4. Dilution and Other Adjustments. In the event that there is any change
in the stock subject to the within option through merger, consolidation or
reorganization, or in the event of any dividend in stock of the same class to
holders of issued and outstanding stock of the same class, or the issuance to
the holders of such stock of rights to subscribe to stock of the same class, or
in the event of any split, combination or exchange of stock or other change in
the capital structure of the Company, the Board of Directors of the Company
shall make such adjustments in the within option as it may deem equitable to
prevent dilution or enlargement of the rights granted to the Optionee hereunder,
and such adjustments, when so made, shall be conclusive and binding on the
parties to this Agreement; and provided, further, that nothing herein shall be
construed as limiting or preventing the Company from exercising any right or
power to make or enter into adjustments, reclassifications, reorganizations, or
changes in its capital or business structure or to merge, consolidate or
dissolve or to sell or transfer all or any part of its business or assets.
5. Registration.
The Company shall cause a Registration Statement on Form S-8 covering
the Shares of the Common Stock of the Company issuable upon the exercise of the
Option granted hereunder to be filed with the Securities and Exchange Commission
and to become effective under the Securities Act of 1933, as amended, prior to
the first anniversary date of this Agreement; provided, however, that if the
Company is not permitted for any reason to register such Common Stock pursuant
to a Registration Statement on Form S-8, the Company shall use its best efforts
to cause a Registration Statement on Form S-3 covering the Common Stock to be
filed with the Securities and Exchange Commission and to become effective under
the Securities Act of 1933, as amended, prior to the first anniversary date of
this Agreement.
6. Requirements by Law.
(a) If any law, regulation of the Securities and Exchange
Commission, or any regulation of any other commission or agency having
jurisdiction shall require the Company or the Optionee to take any action with
respect to the shares of stock to be acquired upon the exercise of the within
option, then the date upon which the Company shall deliver or cause to be
delivered the certificate or certificates for the shares of stock shall be
postponed until full compliance has been made with all such requirements of law
or regulation.
(b) Neither the Optionee nor any person or persons referred to in
Paragraph 3 above, as the case may be, shall be, or shall be deemed to be, a
holder of any shares subject to the within option unless and until certificates
for such shares are delivered to him or them in accordance with this Agreement,
and no certificates may be delivered until the shares represented thereby are
paid in full.
<PAGE>
7. Purchase for Investment. The Optionee represents, on behalf of
himself and the person or persons referred to in Paragraph 3 above, that any
shares of the Company purchased pursuant to this Agreement will be acquired in
good faith for investment and not for resale or distribution, and Optionee on
behalf of himself and said person or persons, agrees that each notice of the
exercise of the within option shall contain or be accompanied by a
representation in writing signed by him or said person or persons, as the case
may be, in form satisfactory to the Company, that the shares of the Company to
be purchased pursuant to such notice are being so acquired and will not be sold
except in compliance with applicable securities laws. The requirements of this
Paragraph 7 may be waived by the Company if the Company shall have received an
opinion of its counsel that such representation is not required.

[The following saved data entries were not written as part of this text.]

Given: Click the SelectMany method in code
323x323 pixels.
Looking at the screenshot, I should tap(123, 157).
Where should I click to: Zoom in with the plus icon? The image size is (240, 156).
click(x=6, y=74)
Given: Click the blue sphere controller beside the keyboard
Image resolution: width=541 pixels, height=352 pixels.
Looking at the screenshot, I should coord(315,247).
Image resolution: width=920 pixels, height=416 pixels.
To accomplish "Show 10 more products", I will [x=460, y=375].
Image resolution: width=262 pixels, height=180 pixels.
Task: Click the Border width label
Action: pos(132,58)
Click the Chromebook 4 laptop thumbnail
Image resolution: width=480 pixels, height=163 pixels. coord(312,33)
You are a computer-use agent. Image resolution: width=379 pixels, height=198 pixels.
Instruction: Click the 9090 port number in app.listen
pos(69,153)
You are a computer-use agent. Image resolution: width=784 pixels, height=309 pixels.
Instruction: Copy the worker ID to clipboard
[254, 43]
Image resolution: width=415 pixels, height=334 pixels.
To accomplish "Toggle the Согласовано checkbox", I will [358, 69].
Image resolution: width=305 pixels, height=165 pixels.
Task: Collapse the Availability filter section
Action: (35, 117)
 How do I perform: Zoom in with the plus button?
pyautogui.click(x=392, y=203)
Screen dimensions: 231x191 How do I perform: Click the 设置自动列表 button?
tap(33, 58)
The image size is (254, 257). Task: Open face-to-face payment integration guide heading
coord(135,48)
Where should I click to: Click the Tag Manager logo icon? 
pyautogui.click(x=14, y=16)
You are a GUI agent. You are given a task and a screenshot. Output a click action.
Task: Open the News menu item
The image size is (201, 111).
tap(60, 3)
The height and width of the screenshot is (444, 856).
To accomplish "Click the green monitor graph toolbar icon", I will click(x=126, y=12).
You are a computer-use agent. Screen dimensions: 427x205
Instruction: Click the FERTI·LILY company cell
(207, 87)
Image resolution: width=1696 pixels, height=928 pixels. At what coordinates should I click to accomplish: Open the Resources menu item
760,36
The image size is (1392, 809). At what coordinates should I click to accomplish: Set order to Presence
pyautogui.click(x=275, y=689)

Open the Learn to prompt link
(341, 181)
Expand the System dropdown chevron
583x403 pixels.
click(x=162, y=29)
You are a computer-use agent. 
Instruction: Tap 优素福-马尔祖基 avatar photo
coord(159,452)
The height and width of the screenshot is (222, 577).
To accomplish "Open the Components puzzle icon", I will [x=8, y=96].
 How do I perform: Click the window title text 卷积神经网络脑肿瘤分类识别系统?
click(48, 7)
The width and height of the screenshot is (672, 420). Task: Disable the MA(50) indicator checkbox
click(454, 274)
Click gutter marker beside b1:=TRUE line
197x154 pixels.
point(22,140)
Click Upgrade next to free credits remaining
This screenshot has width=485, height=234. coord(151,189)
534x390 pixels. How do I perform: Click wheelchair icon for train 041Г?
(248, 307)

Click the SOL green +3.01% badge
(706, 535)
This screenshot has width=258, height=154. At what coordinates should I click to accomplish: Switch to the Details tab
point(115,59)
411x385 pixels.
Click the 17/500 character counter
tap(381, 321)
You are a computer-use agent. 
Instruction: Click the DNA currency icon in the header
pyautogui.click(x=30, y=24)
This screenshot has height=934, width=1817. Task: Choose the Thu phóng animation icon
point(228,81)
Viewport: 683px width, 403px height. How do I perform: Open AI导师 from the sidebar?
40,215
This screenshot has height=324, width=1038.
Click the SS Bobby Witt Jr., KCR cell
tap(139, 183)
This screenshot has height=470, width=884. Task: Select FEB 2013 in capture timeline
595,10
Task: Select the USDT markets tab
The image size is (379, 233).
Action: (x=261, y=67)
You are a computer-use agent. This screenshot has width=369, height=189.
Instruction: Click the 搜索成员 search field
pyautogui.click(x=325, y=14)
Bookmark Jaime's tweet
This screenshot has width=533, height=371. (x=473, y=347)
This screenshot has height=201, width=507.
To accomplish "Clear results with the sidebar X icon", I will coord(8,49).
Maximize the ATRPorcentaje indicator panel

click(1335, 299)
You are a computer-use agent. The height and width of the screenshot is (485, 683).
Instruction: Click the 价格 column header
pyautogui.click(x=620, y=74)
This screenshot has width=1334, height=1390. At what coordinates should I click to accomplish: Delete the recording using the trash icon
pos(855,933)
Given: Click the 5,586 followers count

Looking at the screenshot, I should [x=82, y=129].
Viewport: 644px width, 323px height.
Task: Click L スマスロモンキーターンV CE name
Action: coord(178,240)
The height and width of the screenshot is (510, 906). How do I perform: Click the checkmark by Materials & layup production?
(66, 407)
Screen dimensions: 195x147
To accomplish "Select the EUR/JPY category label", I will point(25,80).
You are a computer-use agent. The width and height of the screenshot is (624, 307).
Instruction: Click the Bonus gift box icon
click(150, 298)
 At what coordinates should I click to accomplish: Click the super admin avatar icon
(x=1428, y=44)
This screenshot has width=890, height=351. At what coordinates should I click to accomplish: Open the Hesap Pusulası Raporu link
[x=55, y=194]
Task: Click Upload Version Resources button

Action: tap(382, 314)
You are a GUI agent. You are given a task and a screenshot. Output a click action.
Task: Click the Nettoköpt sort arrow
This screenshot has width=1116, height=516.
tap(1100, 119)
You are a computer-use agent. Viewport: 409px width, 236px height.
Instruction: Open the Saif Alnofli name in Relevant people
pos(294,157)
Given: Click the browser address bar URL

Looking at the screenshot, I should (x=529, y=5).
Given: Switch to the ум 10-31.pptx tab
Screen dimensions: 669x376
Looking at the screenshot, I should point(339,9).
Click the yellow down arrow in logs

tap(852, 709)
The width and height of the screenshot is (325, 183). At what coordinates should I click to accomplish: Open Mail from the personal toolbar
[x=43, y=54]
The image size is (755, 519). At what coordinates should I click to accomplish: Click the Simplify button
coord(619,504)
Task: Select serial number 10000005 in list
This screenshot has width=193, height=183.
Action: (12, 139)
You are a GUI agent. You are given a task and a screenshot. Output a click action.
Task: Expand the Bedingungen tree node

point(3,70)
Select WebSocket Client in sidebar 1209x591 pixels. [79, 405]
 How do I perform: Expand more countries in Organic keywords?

8. Acknowledgment. Optionee represents that he has read and understands
the terms and conditions of this Agreement and agrees to be bound thereby.
In Witness Whereof, the parties hereto have duly executed this Agreement
as of the day and year first above written.
AEROFLEX INCORPORATED
By: ____________________________
--------------------------------
_______________, Optionee
Exhibit 4.2
STOCK OPTION AGREEMENT
----------------------
AGREEMENT made the 25th day of February, 1999, between Aeroflex
Incorporated, a Delaware corporation, (hereinafter called the "Company") and
_______, residing at _____________________ (hereinafter called the "Optionee").
W I T N E S S E T H:
Whereas, the Company and United Technologies Corporation entered into a
Stock Purchase Agreement dated as of February 25, 1999, pursuant to which the
Company has acquired (the "Acquisition") all of the outstanding Common Stock of
UTMC Microelectronic Systems Inc.("UTMC"); and
Whereas, the Optionee is currently an employee of UTMC, and the Company is
desirous of inducing or encouraging the Optionee to continue to remain in the
employ of UTMC after the Acquisition by offering the Optionee certain
incentives or rewards to do so; and
Whereas, the Board of Directors of the Company has determined that Optionee
is eligible for, and should be granted an option as hereinbelow provided, and
Optionee desires to have such option;
Now, Therefore, in consideration of the premises and the mutual covenants
hereinafter set forth, the parties hereto agree as follows:
1. Grant and Exercise of Option. The Company hereby grants to Optionee an
option to purchase a total of ___________(_____) shares of the authorized and
unissued Common Stock of the Company, having a par value of $.10 per share, at
the price of $13.625 per share, upon and subject to the following terms and
conditions:
(a) The within option may be exercised on or before February 24, 2009
(the "Expiration Date") and, within such period, only at the following times
and in the following amounts:
(i) After the expiration of six (6) months from the date
of this Agreement, the option may be exercised to the extent of not
more than THIRTY-THREE AND ONE-THIRD (33 1/3%) PERCENT of the shares
granted in Paragraph 1 hereof;
(ii) After the expiration of one (1) year from the date of
this Agreement, the option may be exercised to the extent of not more
than SIXTY-SIX AND TWO-THIRDS (66 2/3%) PERCENT of the shares granted
in Paragraph 1 hereof; and
(iii) After the expiration of two (2) years from the date
of this Agreement, the option may be exercised to the extent of not
more than ONE HUNDRED (100%) PERCENT of the shares granted in
Paragraph 1 hereof.
(b) The right to exercise set forth in Paragraph 1(a)(i), (ii) and
(iii) shall be accelerated providing for immediate exercise, in the event of a
change in control of the Company.
(1) For purposes of this Agreement, a change in control of the
Company, or in any person directly or indirectly controlling the Company, shall
mean:
<PAGE>
(i) a change in control as such term is presently defined in
Regulation 240.12b-2 under the Securities and Exchange Act of 1934; or
(ii) if any "person" (as such term is used in Section 13(d) and
14(d) of the Exchange Act) other than the Company or any "person" who on
the date of this Agreement is a director or officer of the Company, becomes
the "beneficial owner" (as defined in Rule 13(d)-3 under the Exchange Act)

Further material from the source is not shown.